Le Tribunal Administratif de Montreuil, statuant en référé sur le fondement de l'article L. 521-3 du code de justice administrative, était saisi par Mme C... d'une demande d'injonction visant à obtenir un récépissé de demande de titre de séjour. En cours d'instance, le préfet de la Seine-Saint-Denis a délivré à l'intéressée un récépissé valable du 14 novembre 2025 au 13 mai 2026. Le juge des référés a constaté que cette délivrance rendait sans objet les conclusions à fin d'injonction et a rejeté le surplus des demandes, notamment celles présentées au titre des frais de justice.
Texte intégral
Vu la procédure suivante :
Par une requête enregistrée le 11 septembre 2025, Mme A... C..., représentée par Me Maier, demande au juge des référés du Tribunal statuant sur le fondement de l’article L. 521-3 du code de justice administrative :
1°) d’enjoindre au préfet de la Seine-Saint-Denis de lui remettre un récépissé de sa demande de titre de séjour dans un délai de quarante-huit heures, sous astreinte de 100 euros par jour de retard ;
3°) de mettre à la charge de l’État le versement de la somme de 1 500 euros au titre de l’article L. 761-1 du code de justice administrative
La requérante soutient que les conditions de l’article L. 521-3 du code de justice administrative sont remplies.
Par un mémoire en défense, enregistré le 17 novembre 2025, le préfet de la Seine-Saint-Denis conclut au rejet de la requête au motif que Mme C... a été munie d’un récépissé valable du 14 novembre 2025 au 13 mai 2026.
Vu les autres pièces du dossier.
Vu :
- le code de l’entrée et du séjour des étrangers et du droit d’asile ;
- le code de justice administrative.
La présidente du tribunal a désigné M. B..., premier vice-président, pour statuer sur les demandes de référé.
Considérant ce qui suit :
1. Aux termes de l’article L. 521-3 du code de justice administrative : « En cas d’urgence et sur simple requête qui sera recevable même en l’absence de décision administrative préalable, le juge des référés peut ordonner toutes autres mesures utiles sans faire obstacle à l’exécution d’aucune décision administrative ».

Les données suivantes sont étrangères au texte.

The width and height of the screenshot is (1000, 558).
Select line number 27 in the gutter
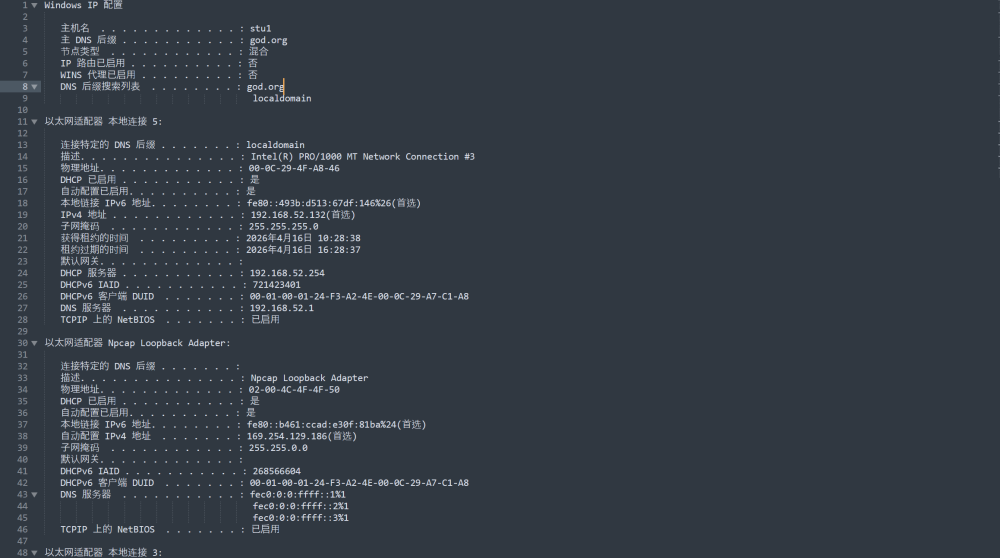click(x=22, y=308)
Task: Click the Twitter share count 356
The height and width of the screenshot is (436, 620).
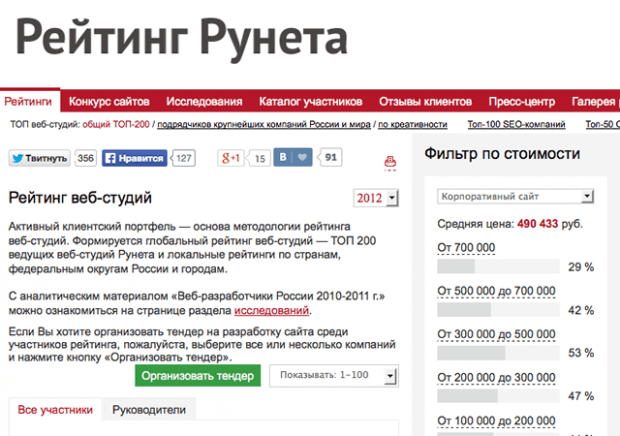Action: pos(86,158)
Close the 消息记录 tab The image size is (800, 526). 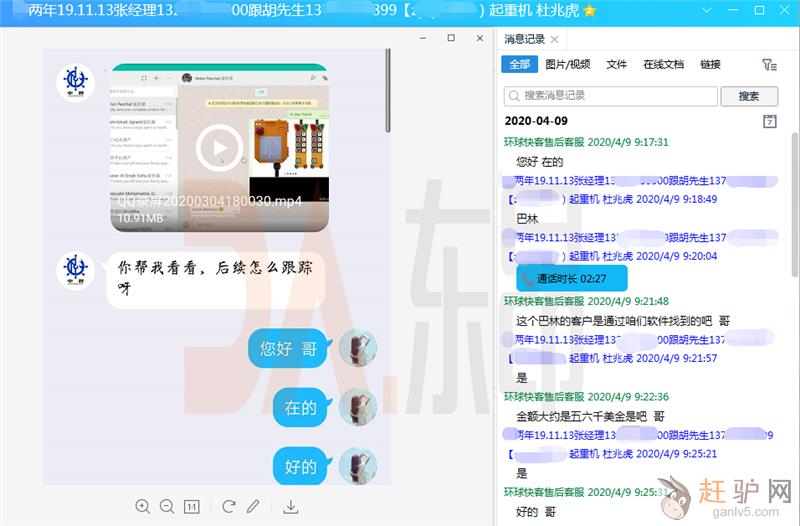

2. Il résulte de l’instruction que, postérieurement à l’introduction de la requête, Mme C... a été munie d’un récépissé valable du 14 novembre 2025 au 13 mai 2026. Il suit de là que les conclusions de la requête tendant à ce qu’il soit enjoint au préfet de la Seine-Saint-Denis de lui remettre un tel document sont devenues sans objet et qu’il n’y a plus lieu d’y statuer. Il n’y a en outre pas lieu, dans les circonstances de l’espèce, de mettre à la charge de l’État une somme au titre des frais exposés dans l’instance
O R D O N N E :
Article 1er : Il n’y a pas lieu de statuer sur les conclusions à fin d’injonction de la requête de Mme C....
Article 2 : Le surplus de la requête est rejeté.
Article 3 : La présente ordonnance sera notifiée à Mme A... C... et au ministre de l’intérieur.
Fait à Montreuil, le 26 novembre 2025.
Le juge des référés,
Signé
P. B...
La République mande et ordonne au ministre de l’intérieur en ce qui le concerne ou à tous commissaires de justice à ce requis en ce qui concerne les voies de droit commun contre les parties privées, de pourvoir à l'exécution de la présente décision.